Nic Labuschagne
- Full name: Nicholas Arthur Labuschagne
- Born: 26 May 1931 Durban, South Africa
- Died: 5 July 2024 (aged 93)
- School: Hilton College
- University: University of Cape Town King's College London
- Notable relative: Patrick Lambie (grandson)

Rugby union career
- Position: Hooker

International career
- Years: Team / Apps / (Points)
- 1953–55: England / 5 / (0)

= Nic Labuschagne =

England international rugby union player

Nicholas Arthur Labuschagne (26 May 1931 – 5 July 2024) was a South African-born England international rugby union player of the 1950s.

==Biography==
Born in Durban, Labuschagne was educated at Hilton College and the University of Cape Town in his native South Africa, then came to England to study dentistry at Guy's Hospital, London.

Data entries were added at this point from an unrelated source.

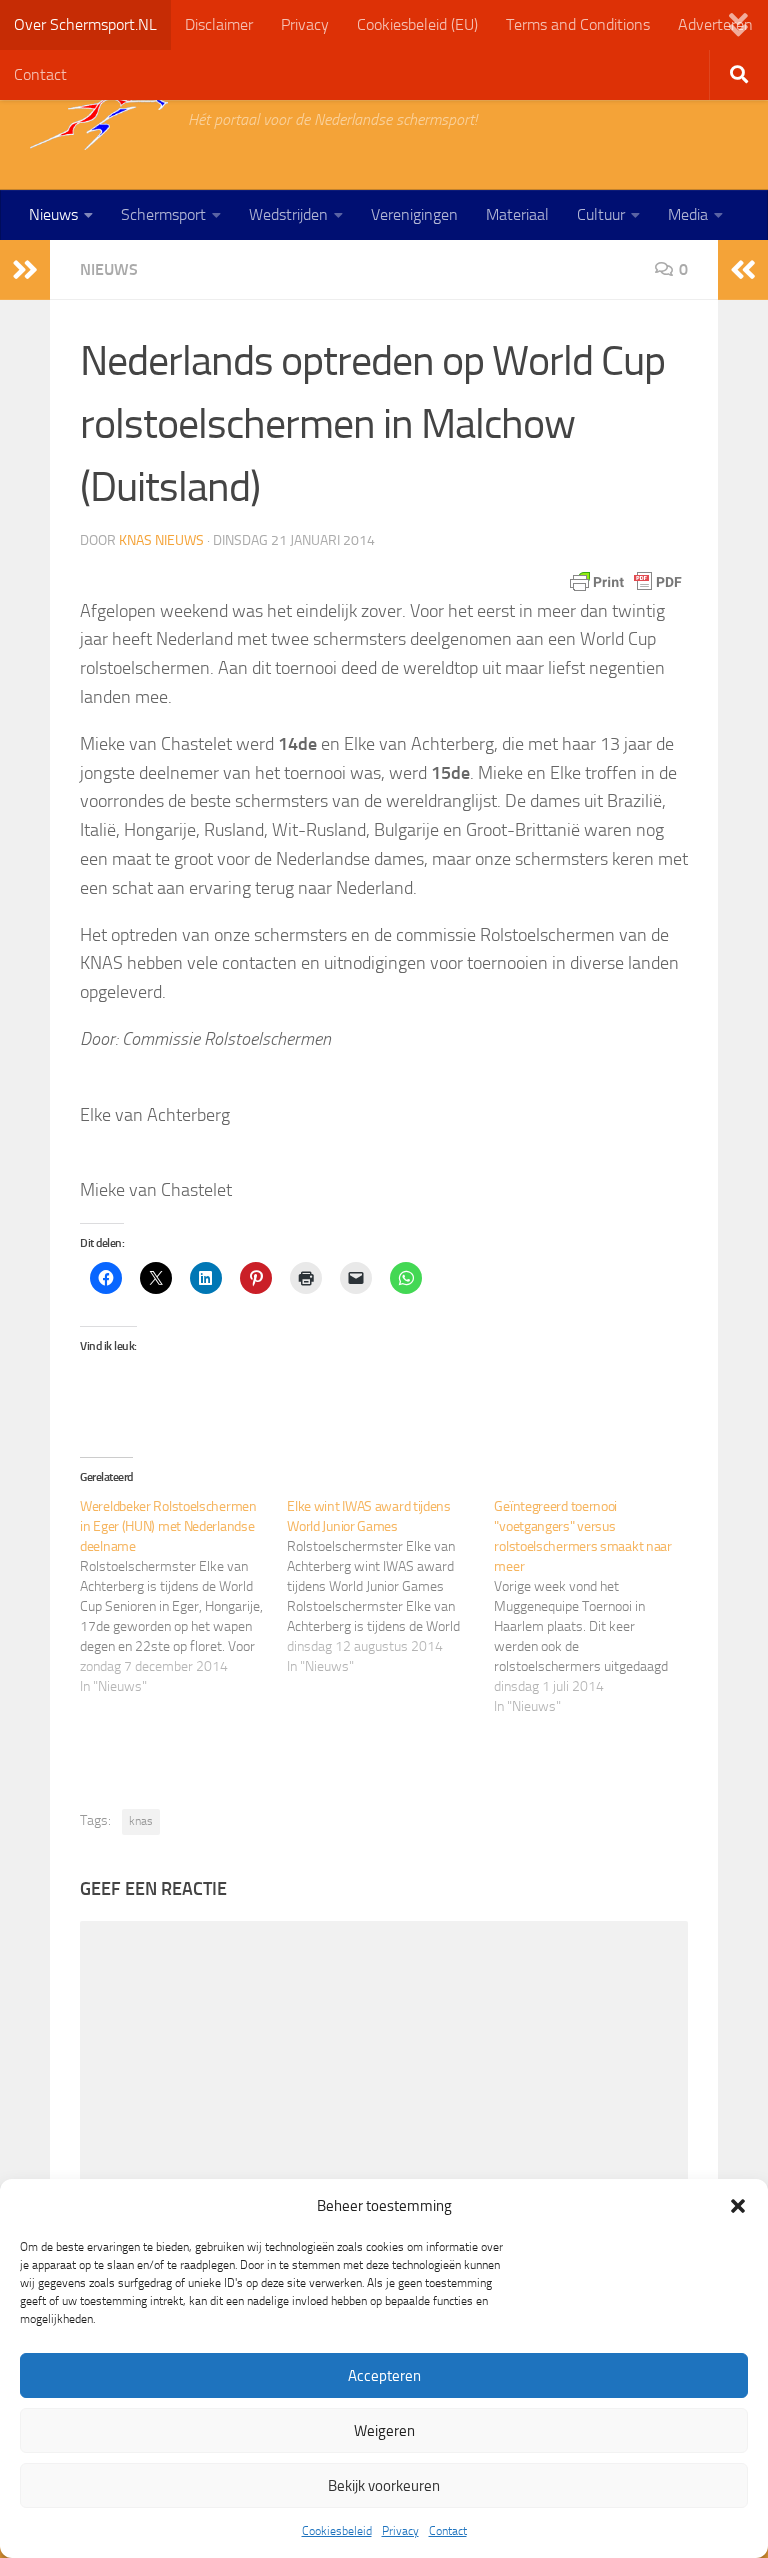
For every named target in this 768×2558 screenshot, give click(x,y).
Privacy (400, 2531)
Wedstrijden (288, 214)
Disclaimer (219, 24)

Labuschagne, a hooker, played his English club rugby with Guy's Hospital, Harlequins and Middlesex. He was capped five times by the England national team, debuting against Wales in Cardiff in 1953. His other four England appearances came during the 1955 Five Nations Championship.

Returning to South Africa, Labuschagne became president of Natal Rugby Union.

===Personal life===
Labuschagne's wife Alizanne was the granddaughter of department store founder John Orr. His grandson Patrick Lambie played for the Springboks.